The first episode of HBO's 'Westworld' is more than just a nod to 'The Twilight Zone''s "The After Hours." 

HBO

At first blush, the heroine of HBO’s new robot-Western Westworld seems like the blandest part of the show. She is played with a wholesome cheerfulness by a golly-gee accented, gently smiling Evan Rachel Wood, and in the pilot episode “The Original,” she acts like she lives in the Little House on the Prairie. She has cheerful banter with her loving yet protective father, reunites with her wholesome cowboy love interest Teddy (James Marsden) — though she demurely diverts his advances — and is then brutally attacked by the nefarious Man in Black (Ed Harris) when the men in her family fail to protect her. Because she is blonde and pretty and white and virginal, her rape is obviously more abhorrent than if she was one of the show’s prostitute characters, right? Right?

But before you roll your eyes at the cliche, take a closer look. There is more at work beneath Westworld’s surface, and there is far more to Dolores. In fact, her character becomes the most slyly subversive aspect of the show’s first episode.

Evan Rachel Wood as Dolores and Ed Harris as The Man in Black 

HBO 

The repetitive nature of her story loop (she has the same conversation with her father daily and reunites with Teddy almost daily) calls to mind Groundhog Day, and the fact that her memory gets wiped each night recalls showrunner Jonathan Nolan’s earlier indie hit Memento, but “The Original” and Dolores’s character actually share the most DNA with one of the best Twilight Zone episodes of all time.

Titled “The After Hours,” the episode originally aired in 1960 and focuses on a young woman named Marsha White, who is very much like Delores. She is blandly cheerful and seemingly innocent; her activity for the day is going shopping for a thimble in a department store. Her experience becomes increasingly strange as she seemingly shops on a floor that does not exist and interacts with salespeople who bear an uncanny likeness to the mannequins.

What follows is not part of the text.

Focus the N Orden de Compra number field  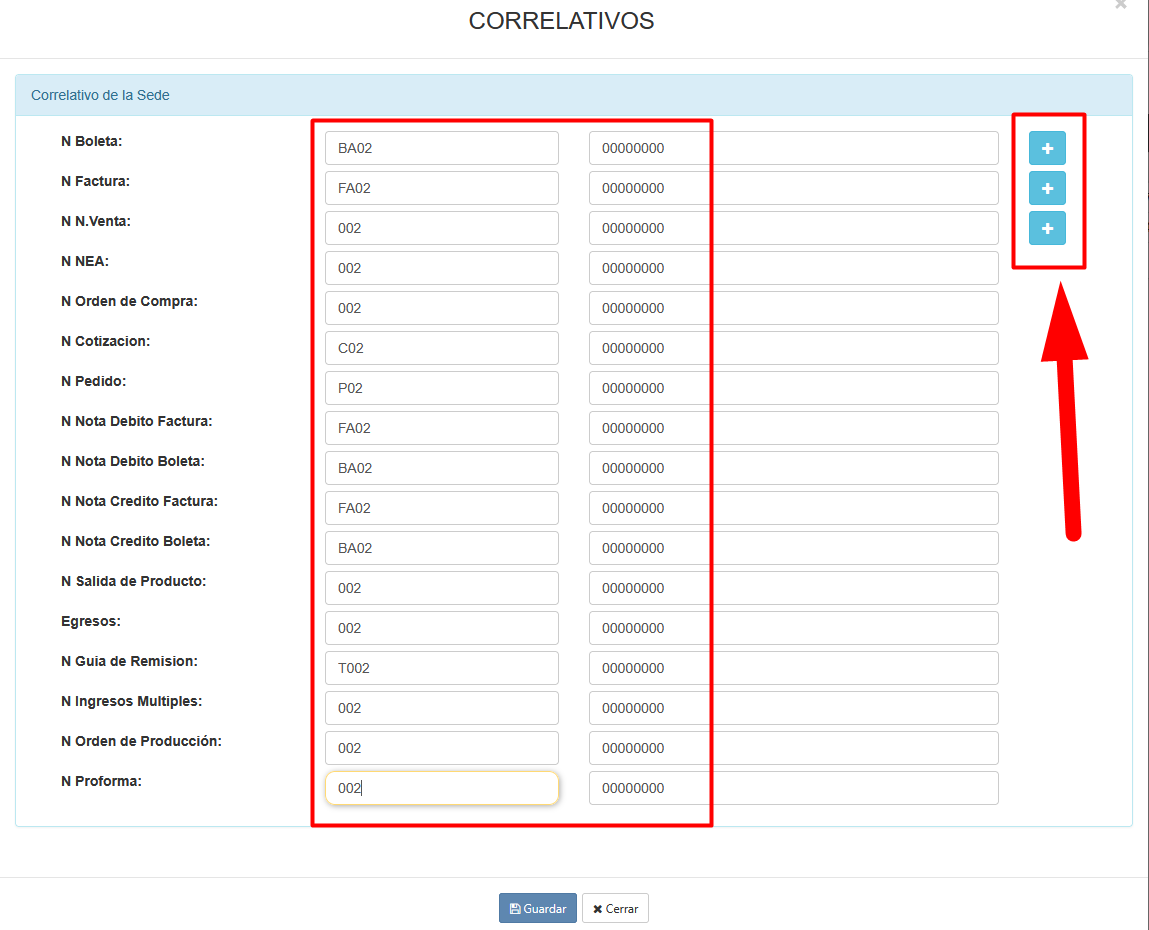(793, 308)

Fifty-year-old spoiler alert: It turns out that Marsha herself is a mannequin. She was taking a break to enter the human world, as the mannequins regularly do, and forgot her old life, just as Dolores wakes up and doesn’t seem to notice that a different man is her “father” one morning. As the Twilight Zone’s final shot cuts to Marsha frozen in her mannequin state once more, Rod Serling enters with a typically ominous closing voiceover:

Marsha White, in her normal and natural state, a wooden lady with a painted face who, one month out of the year, takes on the characteristics of someone as normal and as flesh and blood as you and I. But it makes you wonder, doesn’t it, just how normal are we? Just who are the people we nod our hellos to as we pass on the street? A rather good question to ask … particularly in the Twilight Zone.

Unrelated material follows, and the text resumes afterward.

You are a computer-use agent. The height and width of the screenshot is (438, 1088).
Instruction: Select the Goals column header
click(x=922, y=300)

Not only are these the same questions that Westworld poses, but that final Rod Serling voiceover is echoed by Stubbs, the security guard played by Luke Hemsworth in Westworld. In the episode’s close, he says of Dolores, “She’s been repaired so many times, she’s practically brand new. She’s the oldest host in the park.”

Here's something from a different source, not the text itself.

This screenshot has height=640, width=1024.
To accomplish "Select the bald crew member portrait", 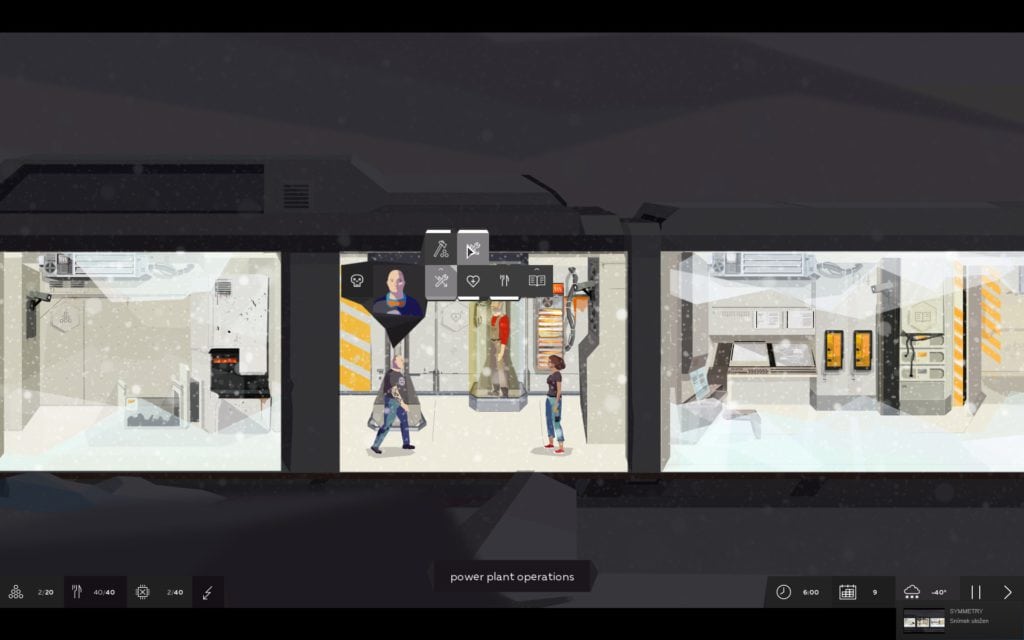I will 396,291.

You can practically hear the Twilight Zone theme play as the camera zooms in on the once-again fresh-faced and innocent Dolores. The played-out storyline of the victimized ingenue victimized is thus turned on its head and transformed into something far more interesting. Westworld lulls the viewer into a false sense of security in order to reveal the strangeness beneath the surface, and promises to be the most exciting series-long Twilight Zone episode we’ve had in years.